Supplied data:
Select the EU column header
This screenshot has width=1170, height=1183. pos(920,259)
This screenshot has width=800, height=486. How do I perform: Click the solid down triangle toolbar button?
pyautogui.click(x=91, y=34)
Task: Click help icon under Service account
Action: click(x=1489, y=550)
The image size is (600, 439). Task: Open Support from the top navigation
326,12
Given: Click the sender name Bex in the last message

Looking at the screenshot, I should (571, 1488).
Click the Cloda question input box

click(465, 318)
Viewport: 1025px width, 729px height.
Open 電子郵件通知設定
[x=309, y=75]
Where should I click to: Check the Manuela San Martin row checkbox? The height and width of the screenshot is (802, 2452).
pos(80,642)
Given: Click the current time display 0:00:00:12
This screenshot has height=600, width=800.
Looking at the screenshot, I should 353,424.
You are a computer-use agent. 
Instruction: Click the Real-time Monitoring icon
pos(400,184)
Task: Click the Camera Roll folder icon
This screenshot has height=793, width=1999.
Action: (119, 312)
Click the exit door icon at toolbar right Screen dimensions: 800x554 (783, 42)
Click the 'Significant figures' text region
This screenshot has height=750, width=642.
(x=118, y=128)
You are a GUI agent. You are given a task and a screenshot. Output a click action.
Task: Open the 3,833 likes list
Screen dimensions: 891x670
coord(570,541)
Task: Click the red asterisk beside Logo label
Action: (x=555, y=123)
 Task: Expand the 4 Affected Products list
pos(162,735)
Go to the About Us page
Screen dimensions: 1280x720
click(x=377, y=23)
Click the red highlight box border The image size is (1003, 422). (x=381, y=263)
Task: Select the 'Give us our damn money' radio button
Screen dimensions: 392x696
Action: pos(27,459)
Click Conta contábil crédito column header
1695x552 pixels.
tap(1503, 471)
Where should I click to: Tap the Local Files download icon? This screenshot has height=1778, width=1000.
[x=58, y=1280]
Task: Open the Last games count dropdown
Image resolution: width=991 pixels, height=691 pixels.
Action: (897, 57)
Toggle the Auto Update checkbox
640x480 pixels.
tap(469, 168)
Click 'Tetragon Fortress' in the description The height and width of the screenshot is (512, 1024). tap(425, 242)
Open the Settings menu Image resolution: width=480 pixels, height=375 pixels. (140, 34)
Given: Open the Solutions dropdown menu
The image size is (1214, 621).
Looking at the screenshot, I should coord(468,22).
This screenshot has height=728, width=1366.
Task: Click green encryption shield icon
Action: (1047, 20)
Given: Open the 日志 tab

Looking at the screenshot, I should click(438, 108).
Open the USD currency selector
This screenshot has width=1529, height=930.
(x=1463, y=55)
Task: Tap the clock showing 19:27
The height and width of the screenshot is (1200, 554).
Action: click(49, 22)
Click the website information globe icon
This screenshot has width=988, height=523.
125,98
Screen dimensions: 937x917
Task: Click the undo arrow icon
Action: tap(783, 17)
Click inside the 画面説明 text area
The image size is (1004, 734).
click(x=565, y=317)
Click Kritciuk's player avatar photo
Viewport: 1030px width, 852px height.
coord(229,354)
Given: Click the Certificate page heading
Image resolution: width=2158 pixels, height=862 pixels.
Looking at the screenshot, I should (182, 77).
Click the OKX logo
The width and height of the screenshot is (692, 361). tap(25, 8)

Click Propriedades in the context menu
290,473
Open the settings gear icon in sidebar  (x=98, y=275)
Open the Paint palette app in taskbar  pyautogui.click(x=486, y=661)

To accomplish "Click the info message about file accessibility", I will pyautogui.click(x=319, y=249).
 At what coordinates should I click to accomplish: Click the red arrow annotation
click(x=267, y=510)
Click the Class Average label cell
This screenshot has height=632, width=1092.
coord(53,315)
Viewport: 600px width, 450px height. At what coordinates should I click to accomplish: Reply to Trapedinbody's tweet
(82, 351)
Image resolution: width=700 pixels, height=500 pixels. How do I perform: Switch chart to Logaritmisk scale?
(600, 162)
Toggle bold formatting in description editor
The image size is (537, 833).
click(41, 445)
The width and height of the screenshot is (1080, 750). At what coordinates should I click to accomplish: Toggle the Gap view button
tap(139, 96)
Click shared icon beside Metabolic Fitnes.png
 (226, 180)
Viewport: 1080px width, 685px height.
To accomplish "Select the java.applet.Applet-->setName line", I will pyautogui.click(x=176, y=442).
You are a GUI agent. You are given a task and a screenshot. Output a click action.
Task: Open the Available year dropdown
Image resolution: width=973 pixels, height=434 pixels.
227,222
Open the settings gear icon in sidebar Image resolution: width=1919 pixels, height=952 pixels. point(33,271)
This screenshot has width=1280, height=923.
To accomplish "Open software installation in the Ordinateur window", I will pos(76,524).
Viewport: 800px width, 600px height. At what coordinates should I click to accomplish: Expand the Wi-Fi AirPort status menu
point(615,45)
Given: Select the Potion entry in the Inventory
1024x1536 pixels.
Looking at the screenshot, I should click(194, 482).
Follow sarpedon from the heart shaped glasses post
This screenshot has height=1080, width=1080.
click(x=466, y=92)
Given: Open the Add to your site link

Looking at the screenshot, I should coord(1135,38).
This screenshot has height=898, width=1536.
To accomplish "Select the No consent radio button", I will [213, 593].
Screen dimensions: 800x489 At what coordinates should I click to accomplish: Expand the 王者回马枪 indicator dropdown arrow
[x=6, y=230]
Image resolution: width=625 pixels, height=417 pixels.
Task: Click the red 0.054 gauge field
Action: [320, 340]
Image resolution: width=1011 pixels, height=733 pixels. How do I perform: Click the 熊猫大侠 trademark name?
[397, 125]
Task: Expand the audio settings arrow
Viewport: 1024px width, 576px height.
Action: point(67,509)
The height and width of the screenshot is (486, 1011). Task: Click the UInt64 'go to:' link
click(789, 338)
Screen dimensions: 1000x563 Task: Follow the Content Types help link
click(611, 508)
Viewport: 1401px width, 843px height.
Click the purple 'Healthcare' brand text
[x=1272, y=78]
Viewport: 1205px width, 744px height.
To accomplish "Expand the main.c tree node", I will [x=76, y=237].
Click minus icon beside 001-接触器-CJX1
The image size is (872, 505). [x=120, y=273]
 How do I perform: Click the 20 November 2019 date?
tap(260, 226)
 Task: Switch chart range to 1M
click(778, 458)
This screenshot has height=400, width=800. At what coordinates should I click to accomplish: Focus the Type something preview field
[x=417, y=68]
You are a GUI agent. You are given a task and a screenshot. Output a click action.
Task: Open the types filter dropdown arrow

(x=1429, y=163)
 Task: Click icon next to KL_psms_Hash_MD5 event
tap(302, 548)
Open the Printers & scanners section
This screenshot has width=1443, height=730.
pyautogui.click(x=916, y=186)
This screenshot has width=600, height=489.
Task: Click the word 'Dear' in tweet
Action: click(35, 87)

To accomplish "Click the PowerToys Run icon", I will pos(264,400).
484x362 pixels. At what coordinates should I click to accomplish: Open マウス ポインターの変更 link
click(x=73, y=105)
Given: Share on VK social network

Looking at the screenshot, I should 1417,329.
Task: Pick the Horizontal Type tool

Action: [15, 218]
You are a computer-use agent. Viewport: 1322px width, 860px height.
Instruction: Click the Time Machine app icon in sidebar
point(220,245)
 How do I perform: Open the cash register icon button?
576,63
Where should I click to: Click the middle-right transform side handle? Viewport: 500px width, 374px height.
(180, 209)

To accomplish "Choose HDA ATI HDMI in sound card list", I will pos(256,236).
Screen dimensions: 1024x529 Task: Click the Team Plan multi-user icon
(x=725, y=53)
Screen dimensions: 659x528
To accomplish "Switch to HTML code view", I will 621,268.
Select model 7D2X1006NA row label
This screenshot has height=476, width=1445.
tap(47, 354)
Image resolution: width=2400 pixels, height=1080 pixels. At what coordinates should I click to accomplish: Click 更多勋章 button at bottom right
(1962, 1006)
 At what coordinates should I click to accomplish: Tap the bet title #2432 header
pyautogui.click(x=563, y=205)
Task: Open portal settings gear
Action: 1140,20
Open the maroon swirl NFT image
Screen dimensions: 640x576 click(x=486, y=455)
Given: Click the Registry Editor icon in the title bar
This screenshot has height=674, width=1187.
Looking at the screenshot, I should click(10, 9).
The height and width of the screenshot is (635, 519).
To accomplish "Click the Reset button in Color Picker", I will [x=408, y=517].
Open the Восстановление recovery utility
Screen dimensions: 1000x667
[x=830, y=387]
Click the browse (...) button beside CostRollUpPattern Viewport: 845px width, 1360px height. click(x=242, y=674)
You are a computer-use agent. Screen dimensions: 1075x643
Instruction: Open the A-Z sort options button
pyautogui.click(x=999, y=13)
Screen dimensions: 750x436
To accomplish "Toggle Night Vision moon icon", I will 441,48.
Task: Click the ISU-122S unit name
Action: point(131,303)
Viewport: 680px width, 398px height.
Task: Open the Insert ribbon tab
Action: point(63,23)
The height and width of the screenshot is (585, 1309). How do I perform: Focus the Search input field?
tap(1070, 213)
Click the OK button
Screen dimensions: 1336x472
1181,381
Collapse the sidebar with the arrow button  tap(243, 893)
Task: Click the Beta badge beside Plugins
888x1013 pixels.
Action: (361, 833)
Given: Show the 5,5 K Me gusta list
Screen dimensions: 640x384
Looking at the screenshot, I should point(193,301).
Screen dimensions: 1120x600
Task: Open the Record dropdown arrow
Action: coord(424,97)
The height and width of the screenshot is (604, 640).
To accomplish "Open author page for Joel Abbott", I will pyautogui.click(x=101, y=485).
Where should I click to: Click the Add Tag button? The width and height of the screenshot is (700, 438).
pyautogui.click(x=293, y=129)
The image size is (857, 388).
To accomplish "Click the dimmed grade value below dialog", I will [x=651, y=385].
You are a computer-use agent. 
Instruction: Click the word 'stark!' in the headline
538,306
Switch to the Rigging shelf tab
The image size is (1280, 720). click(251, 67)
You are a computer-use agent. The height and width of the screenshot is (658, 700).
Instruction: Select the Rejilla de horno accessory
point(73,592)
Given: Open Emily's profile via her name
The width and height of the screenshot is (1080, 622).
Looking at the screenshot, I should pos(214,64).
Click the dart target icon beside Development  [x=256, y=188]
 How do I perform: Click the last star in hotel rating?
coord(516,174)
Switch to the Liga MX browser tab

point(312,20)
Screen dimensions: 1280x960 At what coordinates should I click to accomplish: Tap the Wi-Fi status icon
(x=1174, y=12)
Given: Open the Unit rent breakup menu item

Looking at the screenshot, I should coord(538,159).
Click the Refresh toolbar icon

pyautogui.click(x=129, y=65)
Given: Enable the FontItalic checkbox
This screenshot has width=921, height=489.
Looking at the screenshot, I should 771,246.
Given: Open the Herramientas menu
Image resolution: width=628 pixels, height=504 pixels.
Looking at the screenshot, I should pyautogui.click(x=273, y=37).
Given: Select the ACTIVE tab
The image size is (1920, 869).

Work item: Please copy each line of the entries in which the word "computer" shows up.

Answer box:
You are a computer-use agent. 
You are a computer-use agent. Viewport: 1322px width, 860px height.
You are a computer-use agent. Screen dimensions: 1075x643
You are a computer-use agent. 
You are a computer-use agent. The height and width of the screenshot is (658, 700).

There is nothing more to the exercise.